* _The problem_: Every line of the material below should be retyped exactly.

*** Block opens ***

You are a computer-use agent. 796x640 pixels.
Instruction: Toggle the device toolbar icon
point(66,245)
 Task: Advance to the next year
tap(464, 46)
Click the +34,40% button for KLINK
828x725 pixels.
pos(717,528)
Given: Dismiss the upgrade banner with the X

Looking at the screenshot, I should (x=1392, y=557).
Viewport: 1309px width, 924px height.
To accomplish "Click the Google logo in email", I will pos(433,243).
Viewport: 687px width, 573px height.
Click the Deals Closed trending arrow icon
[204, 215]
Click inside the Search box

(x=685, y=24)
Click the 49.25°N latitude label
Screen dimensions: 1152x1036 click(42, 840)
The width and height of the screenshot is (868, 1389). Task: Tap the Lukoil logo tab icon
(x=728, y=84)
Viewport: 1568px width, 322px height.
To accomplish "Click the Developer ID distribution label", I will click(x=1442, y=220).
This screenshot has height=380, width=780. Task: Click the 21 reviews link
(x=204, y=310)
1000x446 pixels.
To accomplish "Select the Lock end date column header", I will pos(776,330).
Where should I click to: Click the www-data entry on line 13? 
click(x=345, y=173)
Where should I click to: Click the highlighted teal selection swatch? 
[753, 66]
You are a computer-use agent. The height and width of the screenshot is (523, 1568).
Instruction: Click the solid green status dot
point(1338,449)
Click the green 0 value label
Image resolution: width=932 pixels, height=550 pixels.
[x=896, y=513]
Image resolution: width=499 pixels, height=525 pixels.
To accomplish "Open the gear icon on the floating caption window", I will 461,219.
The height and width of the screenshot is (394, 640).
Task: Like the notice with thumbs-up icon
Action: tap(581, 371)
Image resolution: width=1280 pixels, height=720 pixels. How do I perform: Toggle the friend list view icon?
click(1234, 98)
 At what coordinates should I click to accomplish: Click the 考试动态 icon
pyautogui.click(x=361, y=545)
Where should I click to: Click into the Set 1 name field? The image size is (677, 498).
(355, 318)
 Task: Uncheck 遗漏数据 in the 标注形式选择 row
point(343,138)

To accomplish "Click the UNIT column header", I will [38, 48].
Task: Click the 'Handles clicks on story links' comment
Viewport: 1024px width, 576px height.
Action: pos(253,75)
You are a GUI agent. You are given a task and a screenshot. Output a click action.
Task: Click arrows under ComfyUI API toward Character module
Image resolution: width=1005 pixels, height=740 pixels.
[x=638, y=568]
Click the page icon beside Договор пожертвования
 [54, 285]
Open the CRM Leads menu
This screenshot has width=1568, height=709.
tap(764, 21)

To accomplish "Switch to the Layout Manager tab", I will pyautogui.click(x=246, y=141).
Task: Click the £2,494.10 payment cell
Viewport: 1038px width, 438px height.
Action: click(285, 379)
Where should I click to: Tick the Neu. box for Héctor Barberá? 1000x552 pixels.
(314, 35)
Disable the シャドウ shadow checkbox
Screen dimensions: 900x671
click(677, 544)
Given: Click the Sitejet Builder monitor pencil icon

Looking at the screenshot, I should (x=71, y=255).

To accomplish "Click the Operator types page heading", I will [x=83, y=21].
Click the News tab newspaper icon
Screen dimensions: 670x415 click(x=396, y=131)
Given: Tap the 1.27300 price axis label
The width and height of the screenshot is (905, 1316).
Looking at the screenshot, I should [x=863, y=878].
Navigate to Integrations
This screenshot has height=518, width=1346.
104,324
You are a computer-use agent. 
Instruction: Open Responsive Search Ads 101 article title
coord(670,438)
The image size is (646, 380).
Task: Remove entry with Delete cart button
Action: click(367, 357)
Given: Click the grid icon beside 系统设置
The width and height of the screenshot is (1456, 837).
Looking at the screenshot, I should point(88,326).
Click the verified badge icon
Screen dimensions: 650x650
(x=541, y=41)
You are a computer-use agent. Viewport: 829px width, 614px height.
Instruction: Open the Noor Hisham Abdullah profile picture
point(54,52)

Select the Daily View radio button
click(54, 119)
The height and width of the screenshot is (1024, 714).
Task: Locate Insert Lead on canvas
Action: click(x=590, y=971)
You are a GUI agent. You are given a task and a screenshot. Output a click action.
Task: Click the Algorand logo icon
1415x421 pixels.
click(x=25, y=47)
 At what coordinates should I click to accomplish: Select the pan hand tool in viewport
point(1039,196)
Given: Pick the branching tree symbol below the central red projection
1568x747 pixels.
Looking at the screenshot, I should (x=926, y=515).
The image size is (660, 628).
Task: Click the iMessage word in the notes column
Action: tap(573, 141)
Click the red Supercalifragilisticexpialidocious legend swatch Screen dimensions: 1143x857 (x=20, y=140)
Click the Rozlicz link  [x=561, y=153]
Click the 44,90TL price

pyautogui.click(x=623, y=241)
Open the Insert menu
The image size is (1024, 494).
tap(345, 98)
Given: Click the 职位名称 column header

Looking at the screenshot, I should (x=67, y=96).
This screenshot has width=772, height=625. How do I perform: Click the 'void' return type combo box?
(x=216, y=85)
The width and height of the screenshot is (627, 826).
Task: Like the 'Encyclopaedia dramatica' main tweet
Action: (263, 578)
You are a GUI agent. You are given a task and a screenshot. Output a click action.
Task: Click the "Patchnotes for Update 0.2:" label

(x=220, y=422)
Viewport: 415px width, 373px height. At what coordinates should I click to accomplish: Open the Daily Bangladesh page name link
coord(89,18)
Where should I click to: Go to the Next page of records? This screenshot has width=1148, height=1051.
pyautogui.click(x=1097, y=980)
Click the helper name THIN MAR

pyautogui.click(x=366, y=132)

*** Block closes ***

* _Answer to this problem_:
You are a computer-use agent. 796x640 pixels.
Instruction: Toggle the device toolbar icon
point(66,245)
 Task: Advance to the next year
tap(464, 46)
Click the +34,40% button for KLINK
828x725 pixels.
pos(717,528)
Given: Dismiss the upgrade banner with the X

Looking at the screenshot, I should (x=1392, y=557).
Viewport: 1309px width, 924px height.
To accomplish "Click the Google logo in email", I will pos(433,243).
Viewport: 687px width, 573px height.
Click the Deals Closed trending arrow icon
[204, 215]
Click inside the Search box

(x=685, y=24)
Click the 49.25°N latitude label
Screen dimensions: 1152x1036 click(42, 840)
The width and height of the screenshot is (868, 1389). Task: Tap the Lukoil logo tab icon
(x=728, y=84)
Viewport: 1568px width, 322px height.
To accomplish "Click the Developer ID distribution label", I will click(x=1442, y=220).
This screenshot has height=380, width=780. Task: Click the 21 reviews link
(x=204, y=310)
1000x446 pixels.
To accomplish "Select the Lock end date column header", I will pos(776,330).
Where should I click to: Click the www-data entry on line 13? 
click(x=345, y=173)
Where should I click to: Click the highlighted teal selection swatch? 
[753, 66]
You are a computer-use agent. The height and width of the screenshot is (523, 1568).
Instruction: Click the solid green status dot
point(1338,449)
Click the green 0 value label
Image resolution: width=932 pixels, height=550 pixels.
[x=896, y=513]
Image resolution: width=499 pixels, height=525 pixels.
To accomplish "Open the gear icon on the floating caption window", I will 461,219.
The height and width of the screenshot is (394, 640).
Task: Like the notice with thumbs-up icon
Action: tap(581, 371)
Image resolution: width=1280 pixels, height=720 pixels. How do I perform: Toggle the friend list view icon?
click(1234, 98)
 At what coordinates should I click to accomplish: Click the 考试动态 icon
pyautogui.click(x=361, y=545)
Where should I click to: Click into the Set 1 name field? The image size is (677, 498).
(355, 318)
 Task: Uncheck 遗漏数据 in the 标注形式选择 row
point(343,138)

To accomplish "Click the UNIT column header", I will [38, 48].
Task: Click the 'Handles clicks on story links' comment
Viewport: 1024px width, 576px height.
Action: pos(253,75)
You are a GUI agent. You are given a task and a screenshot. Output a click action.
Task: Click arrows under ComfyUI API toward Character module
Image resolution: width=1005 pixels, height=740 pixels.
[x=638, y=568]
Click the page icon beside Договор пожертвования
 [54, 285]
Open the CRM Leads menu
This screenshot has width=1568, height=709.
tap(764, 21)

To accomplish "Switch to the Layout Manager tab", I will pyautogui.click(x=246, y=141).
Task: Click the £2,494.10 payment cell
Viewport: 1038px width, 438px height.
Action: click(285, 379)
Where should I click to: Tick the Neu. box for Héctor Barberá? 1000x552 pixels.
(314, 35)
Disable the シャドウ shadow checkbox
Screen dimensions: 900x671
click(677, 544)
Given: Click the Sitejet Builder monitor pencil icon

Looking at the screenshot, I should (x=71, y=255).

To accomplish "Click the Operator types page heading", I will [x=83, y=21].
Click the News tab newspaper icon
Screen dimensions: 670x415 click(x=396, y=131)
Given: Tap the 1.27300 price axis label
The width and height of the screenshot is (905, 1316).
Looking at the screenshot, I should [x=863, y=878].
Navigate to Integrations
This screenshot has height=518, width=1346.
104,324
You are a computer-use agent. 
Instruction: Open Responsive Search Ads 101 article title
coord(670,438)
The image size is (646, 380).
Task: Remove entry with Delete cart button
Action: click(367, 357)
Given: Click the grid icon beside 系统设置
The width and height of the screenshot is (1456, 837).
Looking at the screenshot, I should point(88,326).
Click the verified badge icon
Screen dimensions: 650x650
(x=541, y=41)
You are a computer-use agent. Viewport: 829px width, 614px height.
Instruction: Open the Noor Hisham Abdullah profile picture
point(54,52)

Select the Daily View radio button
click(54, 119)
The height and width of the screenshot is (1024, 714).
Task: Locate Insert Lead on canvas
Action: click(x=590, y=971)
You are a GUI agent. You are given a task and a screenshot. Output a click action.
Task: Click the Algorand logo icon
1415x421 pixels.
click(x=25, y=47)
 At what coordinates should I click to accomplish: Select the pan hand tool in viewport
point(1039,196)
Given: Pick the branching tree symbol below the central red projection
1568x747 pixels.
Looking at the screenshot, I should (x=926, y=515).
The image size is (660, 628).
Task: Click the iMessage word in the notes column
Action: tap(573, 141)
Click the red Supercalifragilisticexpialidocious legend swatch Screen dimensions: 1143x857 (x=20, y=140)
Click the Rozlicz link  [x=561, y=153]
Click the 44,90TL price

pyautogui.click(x=623, y=241)
Open the Insert menu
The image size is (1024, 494).
tap(345, 98)
Given: Click the 职位名称 column header

Looking at the screenshot, I should (x=67, y=96).
This screenshot has width=772, height=625. How do I perform: Click the 'void' return type combo box?
(x=216, y=85)
The width and height of the screenshot is (627, 826).
Task: Like the 'Encyclopaedia dramatica' main tweet
Action: (263, 578)
You are a GUI agent. You are given a task and a screenshot. Output a click action.
Task: Click the "Patchnotes for Update 0.2:" label

(x=220, y=422)
Viewport: 415px width, 373px height. At what coordinates should I click to accomplish: Open the Daily Bangladesh page name link
coord(89,18)
Where should I click to: Go to the Next page of records? This screenshot has width=1148, height=1051.
pyautogui.click(x=1097, y=980)
Click the helper name THIN MAR

pyautogui.click(x=366, y=132)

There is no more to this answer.